How smart is mmap?

Question

mmap can be used to share read-only memory between processes, reducing the memory foot print:

process P1 mmaps a file, uses the mapped memory -> data gets loaded into RAM
process P2 mmaps a file, uses the mapped memory -> OS re-uses the same memory

But how about this:

process P1 mmaps a file, loads it into memory, then exits.
another process P2 mmaps the same file, accesses the memory that is still hot from P1's access.

Is the data loaded again from disk? Is the OS smart enough to re-use the virtual memory even if "mmap count" dropped to zero temporarily?

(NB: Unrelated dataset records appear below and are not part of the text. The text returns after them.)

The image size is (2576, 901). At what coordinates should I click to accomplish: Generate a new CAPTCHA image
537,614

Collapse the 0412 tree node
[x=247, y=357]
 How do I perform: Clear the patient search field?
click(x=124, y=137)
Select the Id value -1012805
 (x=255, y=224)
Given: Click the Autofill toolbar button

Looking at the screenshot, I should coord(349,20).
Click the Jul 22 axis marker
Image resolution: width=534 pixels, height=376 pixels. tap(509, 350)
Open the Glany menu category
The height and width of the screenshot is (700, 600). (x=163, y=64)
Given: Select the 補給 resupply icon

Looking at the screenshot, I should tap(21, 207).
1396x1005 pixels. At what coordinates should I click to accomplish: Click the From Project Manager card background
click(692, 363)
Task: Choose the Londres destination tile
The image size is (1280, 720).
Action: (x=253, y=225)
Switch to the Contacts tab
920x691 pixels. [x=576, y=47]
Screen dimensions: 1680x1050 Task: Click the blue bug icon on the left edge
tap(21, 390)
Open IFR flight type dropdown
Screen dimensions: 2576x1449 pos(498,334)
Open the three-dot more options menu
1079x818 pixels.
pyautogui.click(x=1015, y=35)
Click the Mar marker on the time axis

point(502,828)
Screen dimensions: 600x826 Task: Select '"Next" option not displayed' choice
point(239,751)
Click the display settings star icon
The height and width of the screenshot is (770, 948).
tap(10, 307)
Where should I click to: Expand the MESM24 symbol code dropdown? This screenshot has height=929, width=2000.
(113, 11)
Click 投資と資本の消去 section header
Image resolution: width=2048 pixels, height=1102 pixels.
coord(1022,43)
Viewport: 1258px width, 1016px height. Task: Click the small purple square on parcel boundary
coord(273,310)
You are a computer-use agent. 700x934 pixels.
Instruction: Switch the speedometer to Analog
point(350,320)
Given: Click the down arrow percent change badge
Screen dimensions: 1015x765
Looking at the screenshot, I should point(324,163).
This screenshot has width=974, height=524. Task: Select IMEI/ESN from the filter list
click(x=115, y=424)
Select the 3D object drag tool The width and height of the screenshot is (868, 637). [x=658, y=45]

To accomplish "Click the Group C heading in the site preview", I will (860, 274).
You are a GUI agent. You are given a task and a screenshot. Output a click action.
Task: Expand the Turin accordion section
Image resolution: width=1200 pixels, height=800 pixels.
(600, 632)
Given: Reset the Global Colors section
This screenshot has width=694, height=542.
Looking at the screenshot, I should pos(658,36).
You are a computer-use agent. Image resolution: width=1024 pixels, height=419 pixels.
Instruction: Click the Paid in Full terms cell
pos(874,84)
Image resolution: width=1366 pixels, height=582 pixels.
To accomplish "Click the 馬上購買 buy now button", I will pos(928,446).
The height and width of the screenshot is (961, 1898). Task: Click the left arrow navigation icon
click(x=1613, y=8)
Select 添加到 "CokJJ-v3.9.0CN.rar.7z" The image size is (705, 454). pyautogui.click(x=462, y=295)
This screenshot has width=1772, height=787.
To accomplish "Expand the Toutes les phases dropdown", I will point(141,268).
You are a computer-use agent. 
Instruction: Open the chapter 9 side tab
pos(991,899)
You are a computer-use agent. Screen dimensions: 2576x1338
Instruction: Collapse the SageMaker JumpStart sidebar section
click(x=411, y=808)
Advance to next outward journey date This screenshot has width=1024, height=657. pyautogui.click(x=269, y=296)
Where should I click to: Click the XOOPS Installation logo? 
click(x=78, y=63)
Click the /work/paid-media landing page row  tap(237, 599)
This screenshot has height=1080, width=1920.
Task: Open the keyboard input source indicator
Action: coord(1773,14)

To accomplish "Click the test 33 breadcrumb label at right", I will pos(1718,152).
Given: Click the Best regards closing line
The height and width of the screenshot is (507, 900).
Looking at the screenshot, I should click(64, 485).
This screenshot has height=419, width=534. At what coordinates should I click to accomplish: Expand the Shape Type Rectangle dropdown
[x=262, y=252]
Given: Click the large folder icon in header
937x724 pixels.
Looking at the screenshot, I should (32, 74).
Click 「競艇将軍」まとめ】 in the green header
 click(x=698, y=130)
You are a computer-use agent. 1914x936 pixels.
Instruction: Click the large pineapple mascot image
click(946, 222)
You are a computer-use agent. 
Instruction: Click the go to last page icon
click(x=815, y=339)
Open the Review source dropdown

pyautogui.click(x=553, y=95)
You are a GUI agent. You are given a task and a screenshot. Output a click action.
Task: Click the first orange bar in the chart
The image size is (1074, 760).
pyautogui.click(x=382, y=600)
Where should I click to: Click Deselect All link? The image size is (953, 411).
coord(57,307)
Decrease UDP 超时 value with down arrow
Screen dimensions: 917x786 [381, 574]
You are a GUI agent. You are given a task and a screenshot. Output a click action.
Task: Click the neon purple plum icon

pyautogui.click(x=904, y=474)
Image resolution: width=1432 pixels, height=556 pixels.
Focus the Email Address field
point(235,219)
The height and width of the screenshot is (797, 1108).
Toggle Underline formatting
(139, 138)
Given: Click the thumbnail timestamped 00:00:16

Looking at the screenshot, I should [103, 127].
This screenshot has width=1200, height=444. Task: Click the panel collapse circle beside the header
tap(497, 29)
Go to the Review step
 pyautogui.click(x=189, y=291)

Does the behaviour differ between different OS? (I'm mostly interested in Linux/OS X)

EDIT: In case the OS is not smart enough -- would it help if there is one "background process", keeping the file mmaped, so it never leaves the address space of at least one process?

I am of course interested in performance when I mmap and munmap the same file successively and rapidly, possibly (but not necessarily) within the same process.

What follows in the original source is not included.